March 18, 2008

Experiencing the Resurrection

What does the resurrection of Christ really mean for us? What does it reveal about the heart and mind of God? And what real differences can the miracle of the resurrection make in your life today?

Discover answers to those and other questions as you examine God’s Word with this companion study guide to the book Experiencing the Resurrection by Henry Blackaby and Melvin Blackaby.

Packed with practical notes, advice, and questions for reflection, this highly interactive guide—ideal for small group or individual use—shows you how to witness Christ’s resurrection in and through your life. Each chapter of the book is explored in a flexible one-week format with “life change objectives” that arise from applying the truth for each day to your life.


March 9, 2008

quote to get me through next week

"Although teachers must plan classes diligently--indeed genius may be diligence--the teaching life is messy. You don't sit in a study surrounded by leather-bound books, titles stamped on their spine in gilt. You sit in a classroom, students and their lives chaotic about you, emotions slipping loose like pages from paperbacks...Beware of neatening vitality out of life and students. In fact, studied or planned clutter should fill the schoolroom: posters, mobiles, pictures, plants, knickknacks, and memorabilia of all sorts."

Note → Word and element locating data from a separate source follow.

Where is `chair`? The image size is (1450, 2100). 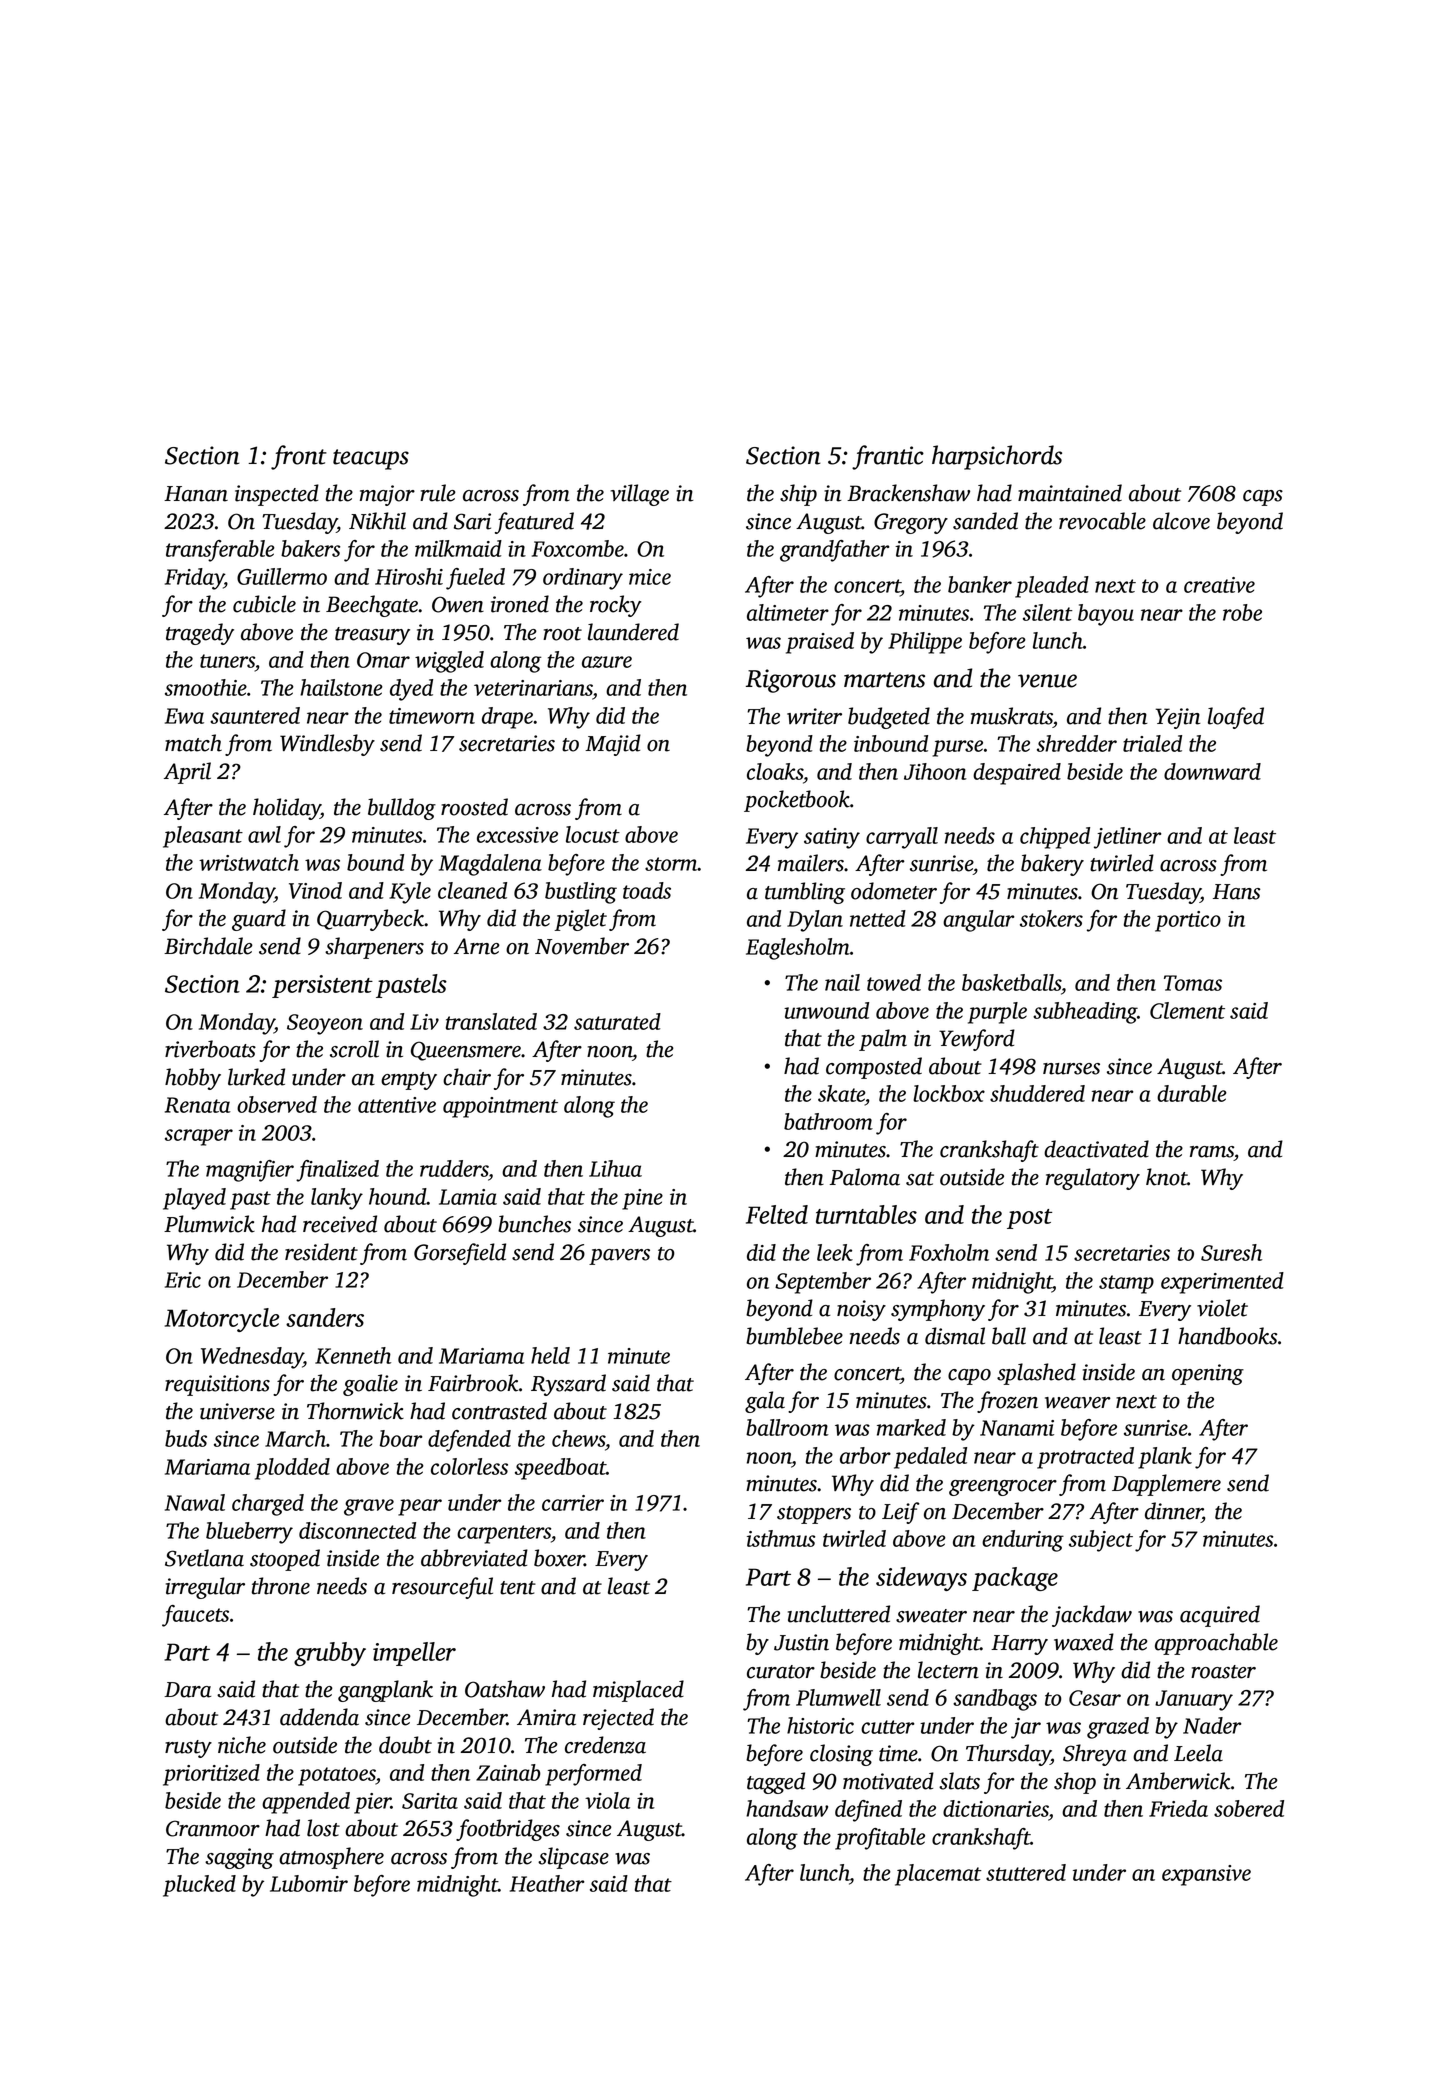 chair is located at coordinates (467, 1077).
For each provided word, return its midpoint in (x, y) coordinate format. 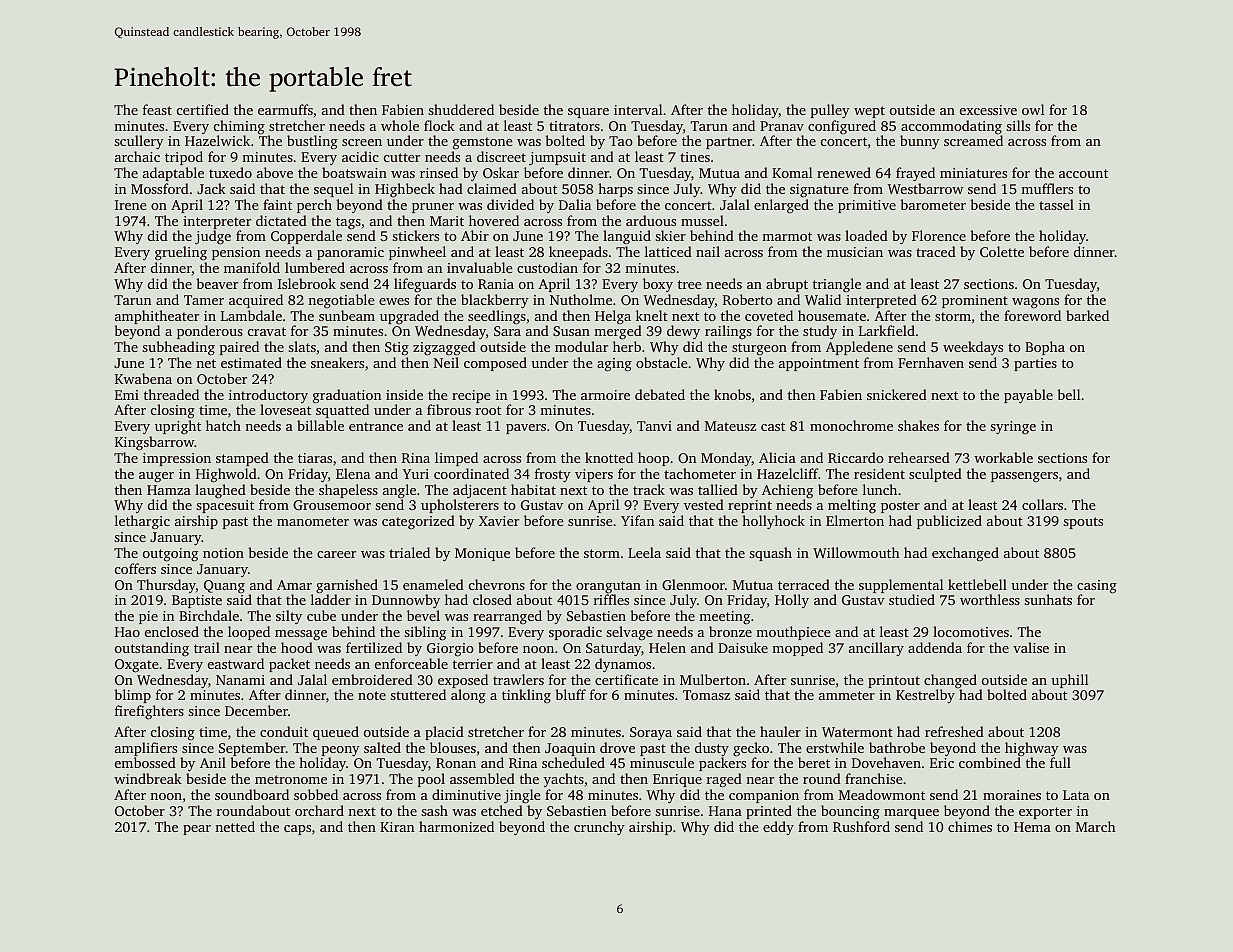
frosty (553, 475)
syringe (1013, 427)
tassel (1056, 204)
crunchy (599, 828)
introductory (268, 396)
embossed (145, 762)
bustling (312, 142)
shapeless (348, 491)
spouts (1083, 523)
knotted (609, 457)
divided (510, 204)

--Sam Pickering, Letters to a Teacher

March 8, 2008

what does it take to change the world?

facing each other

from Slate





getting carried away





sometimes you have to get apprehended before you can be understood


it's the time of year when I'm missing the Bowery


You can see some portraits of the community in this video.

March 7, 2008

March 6, 2008

trying to catch up

on phone calls
Easter trip planning
book reviews
sleep
gym time
hydration
reading
riding
writing

late book review

A lot of the roads here in NOLA don't have paint lines, or the paint lines come and go, so sometimes you're really guessing as to whether you're in the right place or whether you're even in a lane at all. Playing the guess which lane you're in game in the rain or the dark is even more fun. You know the road is there because you're on it, but you're not sure if you're in the right place and sometimes you feel stupid for being slightly afraid.

You also know you're on the road because it's likely to be pretty bumpy.

It's all kind of like me and God. I know the road is there, mostly because it's pretty bumpy and full of NOLA holes. But I have a really hard time figuring out if I'm in the right lane.

Closer Than Your Skin is the highly personal story of Susan D. Hill. She writes about her struggles and her needs and her failures. And her almost-failures, which includes her marriage. She writes about how we need God and how God wants us and how he doesn't want to date us for forever.

"Something inside me longed for a greater reality. If a relationship with God was really more than just an expression, I wanted to experience it. After all, as author Mike Mason reasoned, we're talking about a God who wasn't satisfied to remain alone in heaven. He wanted to mingle with us. So he entered the world as a man and joined the common life of his people. Deep inside I felt God had more to give us than church services, Bible knowledge, and programs for the poor. I believed he was actually offering himself."

But you know, we don't always know that we need him. Some of us get tied up by the things we are supposed to do, or we are repelled by those who could be showing us part of what God is like.

"I wondered if God was disappointed with me, because I wasn't living up to some indefinable standard of a good Christian life. God required more than I bargained for, and most of it was in the fine print. I felt trapped.

Religiosity was the counterfeit of all I had hoped for, like owning a state-of-the-art kitchen, studying recipe books, and cooking fantastic meals--but never eating. The people in its grip are starving to death and don't know why."

While I'm often skeptical when people say or write, "God told me this," Hill does it with an honesty that makes those stories believable. She talks about near misses (a car accident), near losses (her marriage), times when God answered when she prayed for healing (physical and emotional/spiritual), and times when she prayed for lost things (the diamond from her engagement ring). Hill has no doubt that she's in the right lane, and will prove it with the picture of a beach in a magazine she randomly picks up and the fact that she let her son set up her new computer and he chose a beach scene as her desktop image.

"God is not somewhere across the universe whirling in space. Rather, he's here, right now, closer than your skin."